#### Problem to work on:
Answer these questions from the book review below.
(a) On what page does the quoted passage appear?
(b) Which novel is it in Anne Perry's World War I series?
(c) How many Reavely siblings does the review mention?

#### Given text:
++++++++++

“Sometimes you don’t win battles” she answered quietly, but with unwavering certainty, “But your side wins the war. People get lost, soldiers get killed. Do you only fight if you know you’ll win? That sounds like a coward to me.” (p. 285) Spoken in a confrontation with someone trying to convince her of the hopelessness of her cause, despite her experience with broken bodies, irresponsible commands, and, admittedly, personal fear, is not the platitude it seems to echo at first. In this third novel in Anne Perry’s less popular (than the two Victorian Era series), but no less powerful, World War I series, traumatic events confront shattered ideals and deeply held convictions for the three Reavely siblings. Though I haven’t finished the series, At Some Disputed Barricade seems by far the best.

++++++++++

#### Extracted information:
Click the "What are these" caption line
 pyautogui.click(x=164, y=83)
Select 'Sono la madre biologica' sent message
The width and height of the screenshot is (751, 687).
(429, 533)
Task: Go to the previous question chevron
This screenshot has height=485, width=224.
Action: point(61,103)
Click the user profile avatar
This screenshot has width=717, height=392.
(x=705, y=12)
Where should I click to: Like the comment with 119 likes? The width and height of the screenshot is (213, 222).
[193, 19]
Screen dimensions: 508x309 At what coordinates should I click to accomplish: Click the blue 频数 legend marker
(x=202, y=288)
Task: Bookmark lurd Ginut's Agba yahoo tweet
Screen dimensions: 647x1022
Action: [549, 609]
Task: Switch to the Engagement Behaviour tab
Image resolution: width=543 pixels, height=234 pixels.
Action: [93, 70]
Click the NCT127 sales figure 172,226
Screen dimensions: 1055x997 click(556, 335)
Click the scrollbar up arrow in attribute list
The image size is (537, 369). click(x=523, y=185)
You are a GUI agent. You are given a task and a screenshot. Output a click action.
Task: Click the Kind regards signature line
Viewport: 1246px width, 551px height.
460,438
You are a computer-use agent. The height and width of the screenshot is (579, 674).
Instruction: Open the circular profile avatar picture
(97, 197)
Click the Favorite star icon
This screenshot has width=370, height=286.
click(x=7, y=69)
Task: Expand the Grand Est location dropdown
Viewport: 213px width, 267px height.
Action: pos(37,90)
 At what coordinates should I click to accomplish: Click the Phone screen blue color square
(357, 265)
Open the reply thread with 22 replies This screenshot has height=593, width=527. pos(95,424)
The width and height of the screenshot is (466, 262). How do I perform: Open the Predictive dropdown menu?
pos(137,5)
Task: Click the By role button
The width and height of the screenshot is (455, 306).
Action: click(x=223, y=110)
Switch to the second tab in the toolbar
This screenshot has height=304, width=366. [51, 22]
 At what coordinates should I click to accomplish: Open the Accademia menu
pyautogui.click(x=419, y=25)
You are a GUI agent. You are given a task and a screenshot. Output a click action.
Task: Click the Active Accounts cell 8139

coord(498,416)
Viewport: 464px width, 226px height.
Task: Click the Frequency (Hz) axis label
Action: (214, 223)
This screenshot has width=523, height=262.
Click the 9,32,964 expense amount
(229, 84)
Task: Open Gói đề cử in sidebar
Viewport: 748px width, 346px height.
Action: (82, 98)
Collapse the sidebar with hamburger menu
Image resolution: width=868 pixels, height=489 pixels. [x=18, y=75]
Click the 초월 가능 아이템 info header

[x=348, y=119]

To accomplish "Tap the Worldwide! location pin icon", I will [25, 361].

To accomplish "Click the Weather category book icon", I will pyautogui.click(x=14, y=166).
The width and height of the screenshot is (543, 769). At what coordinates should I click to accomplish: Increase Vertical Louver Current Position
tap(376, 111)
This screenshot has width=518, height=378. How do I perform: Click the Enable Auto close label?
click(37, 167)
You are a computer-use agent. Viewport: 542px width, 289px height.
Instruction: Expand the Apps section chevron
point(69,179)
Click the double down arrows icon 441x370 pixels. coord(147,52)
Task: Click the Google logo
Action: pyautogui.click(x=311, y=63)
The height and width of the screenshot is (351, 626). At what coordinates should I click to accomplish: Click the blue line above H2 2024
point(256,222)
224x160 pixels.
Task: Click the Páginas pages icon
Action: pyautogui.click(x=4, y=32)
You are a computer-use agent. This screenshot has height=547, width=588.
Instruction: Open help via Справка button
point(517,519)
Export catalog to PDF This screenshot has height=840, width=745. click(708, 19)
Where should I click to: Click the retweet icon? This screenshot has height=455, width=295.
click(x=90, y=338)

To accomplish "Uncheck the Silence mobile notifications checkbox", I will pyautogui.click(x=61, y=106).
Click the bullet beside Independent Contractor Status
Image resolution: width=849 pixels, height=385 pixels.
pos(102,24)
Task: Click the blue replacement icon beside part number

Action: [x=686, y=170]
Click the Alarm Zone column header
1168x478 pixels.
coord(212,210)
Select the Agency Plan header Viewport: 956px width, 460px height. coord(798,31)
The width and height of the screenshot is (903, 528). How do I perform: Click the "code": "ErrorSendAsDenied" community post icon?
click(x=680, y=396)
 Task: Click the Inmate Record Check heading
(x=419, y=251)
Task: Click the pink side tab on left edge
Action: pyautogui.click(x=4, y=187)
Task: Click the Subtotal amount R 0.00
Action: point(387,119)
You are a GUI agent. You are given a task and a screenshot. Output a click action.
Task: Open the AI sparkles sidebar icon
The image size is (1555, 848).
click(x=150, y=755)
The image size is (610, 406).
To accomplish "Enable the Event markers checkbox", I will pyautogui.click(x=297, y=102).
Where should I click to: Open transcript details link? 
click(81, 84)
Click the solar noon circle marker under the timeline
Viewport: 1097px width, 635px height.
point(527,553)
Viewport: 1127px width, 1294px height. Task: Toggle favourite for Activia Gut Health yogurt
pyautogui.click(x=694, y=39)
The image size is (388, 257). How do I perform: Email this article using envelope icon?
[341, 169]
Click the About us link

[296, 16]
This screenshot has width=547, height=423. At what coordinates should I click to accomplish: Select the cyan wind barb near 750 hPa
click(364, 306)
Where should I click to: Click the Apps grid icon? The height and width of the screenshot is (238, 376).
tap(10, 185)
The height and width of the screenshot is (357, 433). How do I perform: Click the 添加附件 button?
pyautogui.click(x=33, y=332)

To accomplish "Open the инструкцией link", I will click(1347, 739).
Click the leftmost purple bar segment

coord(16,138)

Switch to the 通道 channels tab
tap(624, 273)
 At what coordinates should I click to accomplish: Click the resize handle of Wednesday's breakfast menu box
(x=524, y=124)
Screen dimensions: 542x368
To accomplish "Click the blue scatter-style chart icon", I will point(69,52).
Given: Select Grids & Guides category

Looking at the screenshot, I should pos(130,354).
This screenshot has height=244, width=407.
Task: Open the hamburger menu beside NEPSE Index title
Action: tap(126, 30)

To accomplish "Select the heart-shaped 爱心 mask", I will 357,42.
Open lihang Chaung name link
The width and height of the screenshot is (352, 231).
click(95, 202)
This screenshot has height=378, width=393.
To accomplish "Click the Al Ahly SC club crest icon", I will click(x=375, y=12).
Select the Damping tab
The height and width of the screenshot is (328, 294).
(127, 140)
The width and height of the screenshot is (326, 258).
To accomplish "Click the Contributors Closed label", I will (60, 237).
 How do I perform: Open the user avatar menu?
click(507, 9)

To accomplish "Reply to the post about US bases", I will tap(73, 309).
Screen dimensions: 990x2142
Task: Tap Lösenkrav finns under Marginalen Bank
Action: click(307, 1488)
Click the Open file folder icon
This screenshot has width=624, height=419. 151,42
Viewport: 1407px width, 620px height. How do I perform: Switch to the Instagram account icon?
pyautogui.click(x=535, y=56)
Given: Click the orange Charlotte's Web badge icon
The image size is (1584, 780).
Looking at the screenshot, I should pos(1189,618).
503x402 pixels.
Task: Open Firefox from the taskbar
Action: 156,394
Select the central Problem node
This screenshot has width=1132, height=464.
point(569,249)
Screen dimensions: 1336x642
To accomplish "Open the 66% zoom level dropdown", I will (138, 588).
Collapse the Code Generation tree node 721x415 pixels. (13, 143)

++++++++++

#### Result:
(a) Page 285.
(b) The third.
(c) Three.